Это была не обычная малышовая возня с понарошку заболевшими игрушками. Нет, из любой кукольной груды она безошибочно выуживала самое несчастное существо – не хрестоматийного заласканного мишку с оторванной лапой, а действительного бедного, никому не нужного, жалкого уродца. Безобразного, едва узнаваемого зайца, пластмассового пустотелого пупса с неуловимым фабричным изъяном или оскальпированную куклу, навеки вывернувшую внутрь себя остановившиеся стеклянные глаза. Идеальная, кстати, модель для иллюстрации шизофрении. Став Анной Николаевной, Антошка убедилась в этом не один раз.
Определив самого безнадежного пациента, Антошка спокойно, деловито, без малейшей жалости принималась за лечение, тоже совсем не детское. Вместо того чтобы перевязывать, ощупывать, спрашивать, что у нас болит, отрезать воображаемый аппендикс или как-то еще подражать взрослым, настоящим врачам, она просто крепко прижимала увечную игрушку к себе и несколько минут сидела, очень серьезная, очень ответственная, кажется, даже почти не дышала.
Что ты застыла без толку, Антошка? – спрашивала мама, выглядывая из кухни. – Разве так играют?
Антошка сердито хмурила брови – короткие, прямые, в одну линию с тоже прямой короткой челкой.
А я не играю, отвечала она. Я – лечу!
Ну кто так лечит? – удивлялась мама, она была училка (надо говорить правильно – педагог!) и потому, раскрутив ежедневный воспитательный маховик, не могла остановиться даже вечером, дома. Да что там вечером – ночью: ну куда ты, опять мне волосы прижал, да тиш-ше, а то ребенка разбудишь! Отец тяжело вздыхал, отворачивался к стенке – и в такт с ним в соседней комнате поворачивалась на другой бок Антошка, надежно отделенная от мира взрослых полным непониманием, синим байковым одеялом, кирпичной стеной. Собственная комната! Небывалая роскошь – мои игрушки, мой стол, моя кровать. Крошечные тапочки, стоящие по стойке смирно – пятки вместе, носки – врозь. Недетский, выверенный, угрюмый порядок. Нет, моя никогда вещи не разбрасывает! Не то что другие. Антошка была – не наша. Моя. Мамина. Мама. Мамина Антошка. Папа был не в счет. Вернее, счет всегда был не в его пользу. Стена делила квартиру, ползла неторопливо – невидимая и непреодолимая. И каждый день прибавлял по одному кирпичу.
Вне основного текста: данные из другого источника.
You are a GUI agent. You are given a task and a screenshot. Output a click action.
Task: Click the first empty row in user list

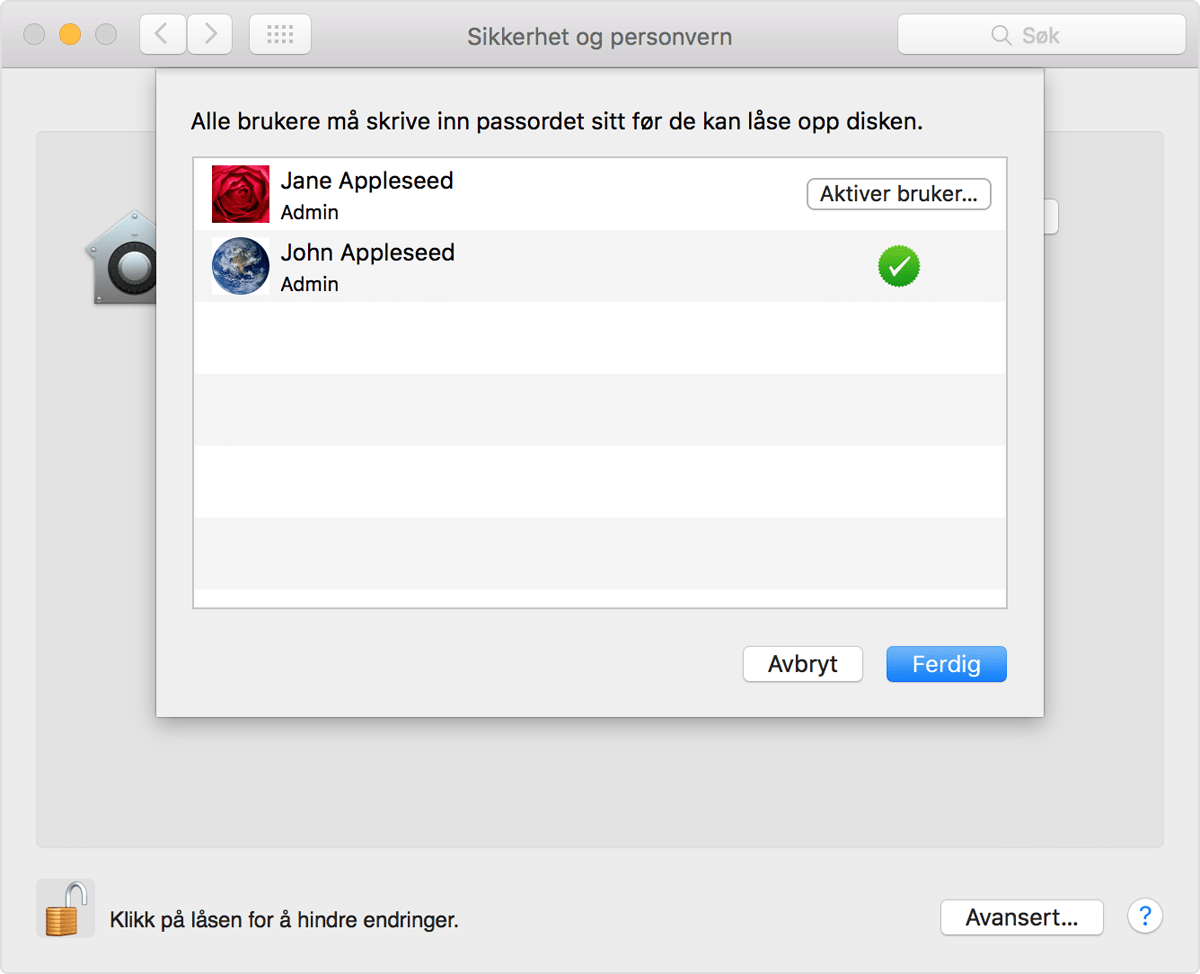(x=599, y=338)
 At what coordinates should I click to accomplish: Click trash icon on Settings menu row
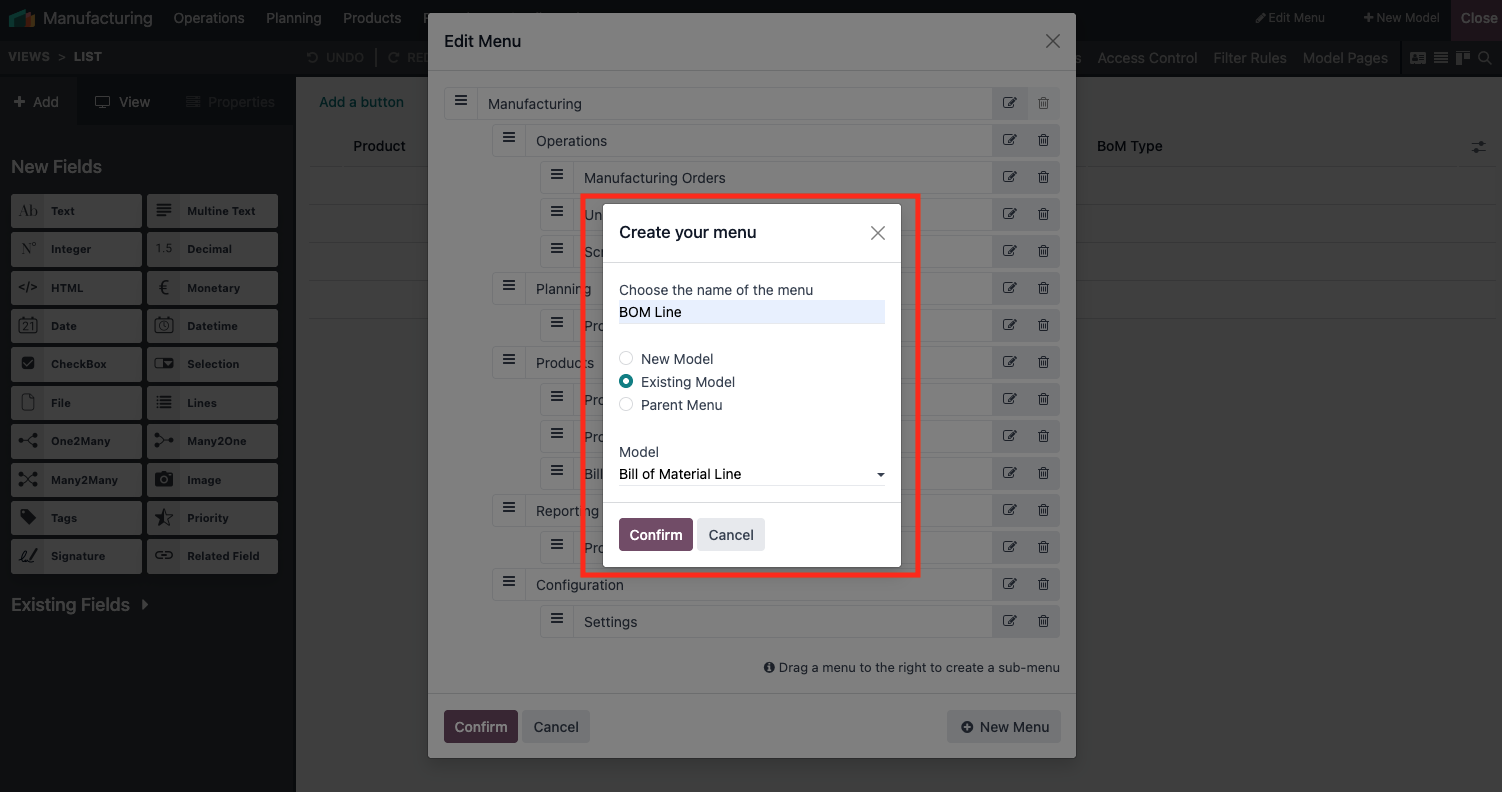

Мама вытирала руки полотенцем – полотенчиком – вафельным, хрустящим (отбелить, прокипятить, прогладить с двух сторон). Ну что ты вцепилась в этого зайца? Лечат по-другому. Надо посмотреть сперва, что у него болит. Если лапка, то перевязать. Если горлышко красное – дать чаю с малиной. Или молоко с медом. Помнишь, когда ты простыла, я тебе мед давала? Не надо, упрямилась Антошка. Она была не в силах объяснить, что никакие малина или мед не помогут зайцу снова стать счастливым, что нужно совсем другое, и мама, огорченно поджав губы, исчезала на кухне. Никакого воображения у ребенка, как она только учиться будет? Отец поводил плечами, точно сбрасывал невидимый груз, и тянулся за очередной сигаретой. Как-нибудь выучится, говорил он, завороженно наблюдая за подвижными руками жены – вот кухонный нож ловко скользит по картофелине, винтом кружится живая желтая кожура, и очередной гладкий голый клубень с бульканьем падает в холодную воду.
Школа, а потом ПТУ не дадут ребенку пропасть.